Stiga returned to Gnet, guided by the stars and leading three great sledgewains of Gavrosians that wished to follow. Among them were Umphara, known for her reckless berserkers who specialized in high-speed raids on enemy sledgewains and executing impossible ice riding maneuvers. They were joined by Stiga's homewain, the Haasent Ymn, and her living bluefruits farms. Last was the Buntoro, the most surprising volunteer, as it boasted the highest population of all sledgewains on the Drift, with large numbers of children, elderly, and infirm. The trio of wains were named the Stigavrym.

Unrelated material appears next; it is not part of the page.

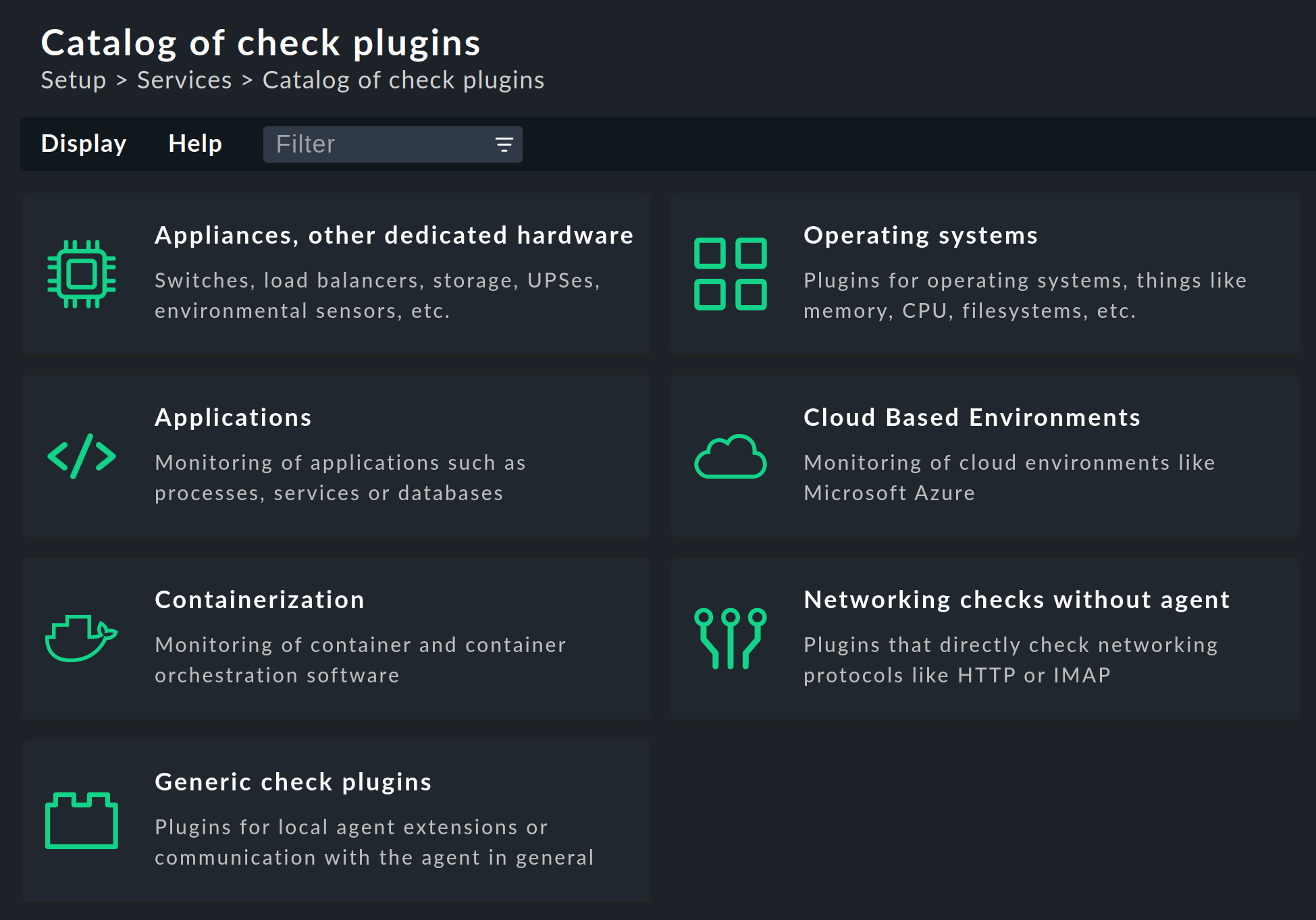Click the Docker whale icon for Containerization

click(81, 639)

From here, no records remain. None of the Stigavrym were ever heard from again. Many believe they are dead, crossing the Sky-Bridge to return to Father Gavros when The Shattering happened. Some believe their expedition became a pilgrimage, and they somehow separated Gnet from Gavros, to have her chase him for eternity. The Star Druids have their own beliefs, divined from gazing within their prized Starshards.

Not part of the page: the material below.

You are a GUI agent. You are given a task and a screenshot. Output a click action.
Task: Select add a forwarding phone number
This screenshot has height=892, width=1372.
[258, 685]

They believe someone, like Kylvas vu Buntoro, a known dissenter, had sabotaged the trip by befouling the Starpool and defacing the Starmother. This enraged Gnet, causing her surface to shake violently with quakes. The druids believe she lashed out at Gavros, blaming him and his greedy children, his discontent, for ruining her perfection and their love. In shame, Gavros turned away from Gnet for the first time in countless millennia, destroying the Sky-Bridge and flying from Gnet's presence. Glittering shards of eternal ice fell to the surface of the now-running Gavros, the bits of the Sky-Bridge losing themselves amidst the endless ice of his surface. His face changed then, the ice melting all around him, only his face remaining frozen against the momentum of his speed. The clans of the Ice Host call this event The Shattering.

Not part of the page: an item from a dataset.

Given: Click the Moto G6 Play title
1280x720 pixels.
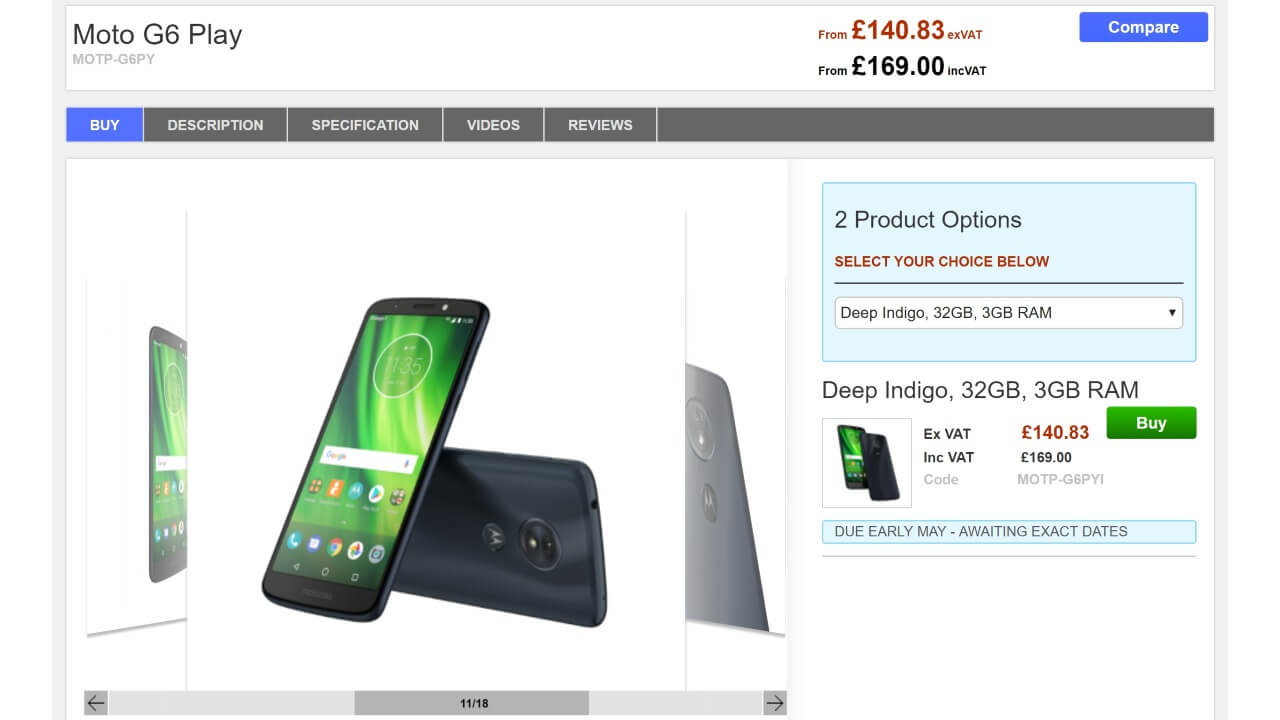Looking at the screenshot, I should [x=157, y=35].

Since then, Gnet has chased Gavros across the span of space, begging him to forgive her and reunite their children. He either cannot hear her pleas, or refuses to forgive her. The Star Druids carry this memory within them and the Starshards, bits of eternal ice they use to cast their spells. They say these magical stones are chunks of the Sky-Bridge of Gnet, lost among the many lands of sundered Gavros. Many of the circle's druids hope to one day find all the Starshards and rebuild the Sky-Bridge in the hopes of reuniting with the Stigavrym and repairing the love lost between Spruned Gavros and Penitent Gnet.
Many others do not believe such a reunion possible and that the people of the Stigavrym perished in The Shattering. It was not until The Shattering that Orn, the second moon, appeared in the sky. This moon is none other than that of Stiga's own albino auroch Orn, fallen from the Bridge yet refusing to leave the side of his beloved Stiga.